In several cases, government agents setting up surveillance cameras capable of observing parts of a suspect's yard that were obscured from public view have violated the suspect's reasonable expectations of privacy. Typically, these cases involve cameras that peer over a person's opaque fence to see parts of their yard not visible from the street. But similar principles may apply to a curtilage that is so remote from any public area as not to be visible to anyone but intruders, or that is only visible from private property. If the government used a camera (and a bear) to observe curtilage that was otherwise invisible to the public, it likely violated the target's reasonable expectation of privacy. 

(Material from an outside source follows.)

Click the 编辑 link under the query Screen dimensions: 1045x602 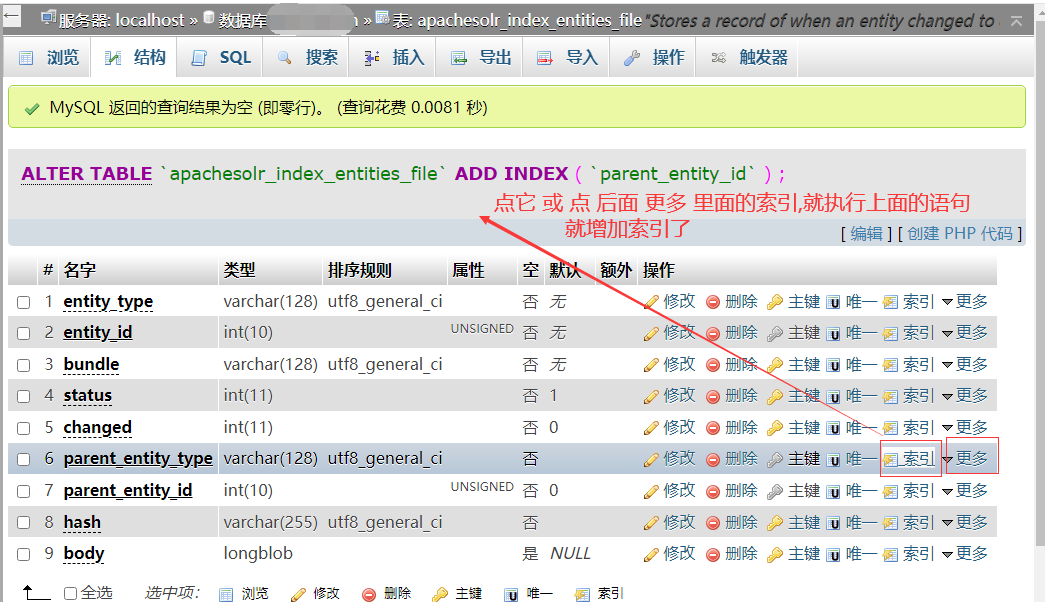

There is also the possibility that a court might conclude exposure to animals itself eliminates any Fourth Amendment right to privacy in a given parcel of private land. In California v. Greenwood, the Supreme Court held that trash placed on a curb was deemed exposed to the public, in part because "plastic garbage bags left on or at the side of a public street are readily accessible to animals, children, scavengers, snoops, and other members of the public." It's possible that the bear might be considered a Fourth-Amendment-relevant observer who frequents the Brault's curtilage, rendering it non-private. However, it's more likely that the Court had in mind raccoons strewing trash for all to see or, as in one case cited by the Court, dogs dragging trash bags off the property, rather than animals actually observing the trash themselves.
What can we learn from all of this? First, the open fields doctrine permits all manner of investigative intrusions on non-residential real property, from placing cameras on a person's land to mounting them on the local wildlife. Second, the Fourth Amendment's trespass test is complex and often confusing. I didn't even delve into the common law doctrine stating that wild animals become one's property when they wander onto one's land. That's not especially relevant, because the "trespass test" doesn't actually concern itself with trespass law per se; rather, it's more of a "physical touching for information gathering purposes" test. Third, there's at least some limit to what the government can lawfully observe with a camera, especially if some or all of a person's property is not visible to the public. And finally, it turns out that bears are pretty predictable creatures, and you can probably anticipate where they'll go, if you know them well enough. 

Or perhaps this bear is just really committed to catching lawbreakers no matter how minor the infraction. Behold the face of modern surveillance: 

Don't even think of starting a forest fire on this bear's watch.